[Start of Attachment]
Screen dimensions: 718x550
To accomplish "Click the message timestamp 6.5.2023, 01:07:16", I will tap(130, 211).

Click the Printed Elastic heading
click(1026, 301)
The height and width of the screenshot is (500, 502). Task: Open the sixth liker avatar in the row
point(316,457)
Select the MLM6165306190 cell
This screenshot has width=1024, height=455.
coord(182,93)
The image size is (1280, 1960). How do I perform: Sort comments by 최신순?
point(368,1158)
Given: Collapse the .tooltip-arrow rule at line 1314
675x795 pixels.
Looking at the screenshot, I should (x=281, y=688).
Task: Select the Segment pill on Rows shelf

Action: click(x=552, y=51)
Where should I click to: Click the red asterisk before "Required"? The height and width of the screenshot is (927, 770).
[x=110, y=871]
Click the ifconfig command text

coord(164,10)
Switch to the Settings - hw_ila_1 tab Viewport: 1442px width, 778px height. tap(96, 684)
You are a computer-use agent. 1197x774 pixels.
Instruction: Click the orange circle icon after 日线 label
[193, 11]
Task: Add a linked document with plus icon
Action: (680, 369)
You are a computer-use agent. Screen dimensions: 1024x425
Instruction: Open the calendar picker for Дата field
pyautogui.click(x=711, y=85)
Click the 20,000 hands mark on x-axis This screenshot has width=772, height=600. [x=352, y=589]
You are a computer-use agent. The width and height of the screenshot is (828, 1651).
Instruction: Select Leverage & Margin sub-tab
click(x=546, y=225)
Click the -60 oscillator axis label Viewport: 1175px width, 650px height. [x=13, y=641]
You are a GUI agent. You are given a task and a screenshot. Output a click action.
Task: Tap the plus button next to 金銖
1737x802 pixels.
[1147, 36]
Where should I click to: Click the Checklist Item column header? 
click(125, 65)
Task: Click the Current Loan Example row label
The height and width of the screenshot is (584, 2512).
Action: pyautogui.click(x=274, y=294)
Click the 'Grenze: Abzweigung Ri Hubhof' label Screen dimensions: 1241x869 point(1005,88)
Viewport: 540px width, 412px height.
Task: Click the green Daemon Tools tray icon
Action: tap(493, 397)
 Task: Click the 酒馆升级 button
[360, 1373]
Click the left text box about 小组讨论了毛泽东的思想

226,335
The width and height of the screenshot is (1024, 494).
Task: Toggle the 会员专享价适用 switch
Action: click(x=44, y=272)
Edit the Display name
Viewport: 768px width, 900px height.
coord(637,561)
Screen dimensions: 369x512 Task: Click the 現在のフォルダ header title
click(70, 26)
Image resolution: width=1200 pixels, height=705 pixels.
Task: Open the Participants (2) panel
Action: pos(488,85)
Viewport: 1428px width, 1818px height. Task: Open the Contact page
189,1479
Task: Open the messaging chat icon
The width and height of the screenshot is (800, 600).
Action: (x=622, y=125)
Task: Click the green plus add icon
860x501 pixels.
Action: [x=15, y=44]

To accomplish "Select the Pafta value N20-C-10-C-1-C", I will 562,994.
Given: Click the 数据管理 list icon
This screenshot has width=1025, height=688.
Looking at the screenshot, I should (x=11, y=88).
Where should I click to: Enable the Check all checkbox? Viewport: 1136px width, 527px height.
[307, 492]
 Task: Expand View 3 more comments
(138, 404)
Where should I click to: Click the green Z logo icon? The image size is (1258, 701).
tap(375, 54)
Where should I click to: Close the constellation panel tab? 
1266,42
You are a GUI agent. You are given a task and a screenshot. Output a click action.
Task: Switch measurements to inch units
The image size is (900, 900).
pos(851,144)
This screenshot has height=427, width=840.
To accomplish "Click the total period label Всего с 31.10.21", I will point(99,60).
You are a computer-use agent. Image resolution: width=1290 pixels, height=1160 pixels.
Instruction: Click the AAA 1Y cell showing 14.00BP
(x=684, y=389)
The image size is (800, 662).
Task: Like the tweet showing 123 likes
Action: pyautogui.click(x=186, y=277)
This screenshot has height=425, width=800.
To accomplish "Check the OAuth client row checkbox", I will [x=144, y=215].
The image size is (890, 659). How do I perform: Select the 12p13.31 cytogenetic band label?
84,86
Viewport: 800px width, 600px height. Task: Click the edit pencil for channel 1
[End of Attachment]
* _The problem_: All lines of the records above that carry the word "accomplish" should be listed.

* _Result for this task_:
To accomplish "Click the message timestamp 6.5.2023, 01:07:16", I will tap(130, 211).
To accomplish "Select the Pafta value N20-C-10-C-1-C", I will 562,994.
To accomplish "Click the total period label Всего с 31.10.21", I will point(99,60).
To accomplish "Check the OAuth client row checkbox", I will [x=144, y=215].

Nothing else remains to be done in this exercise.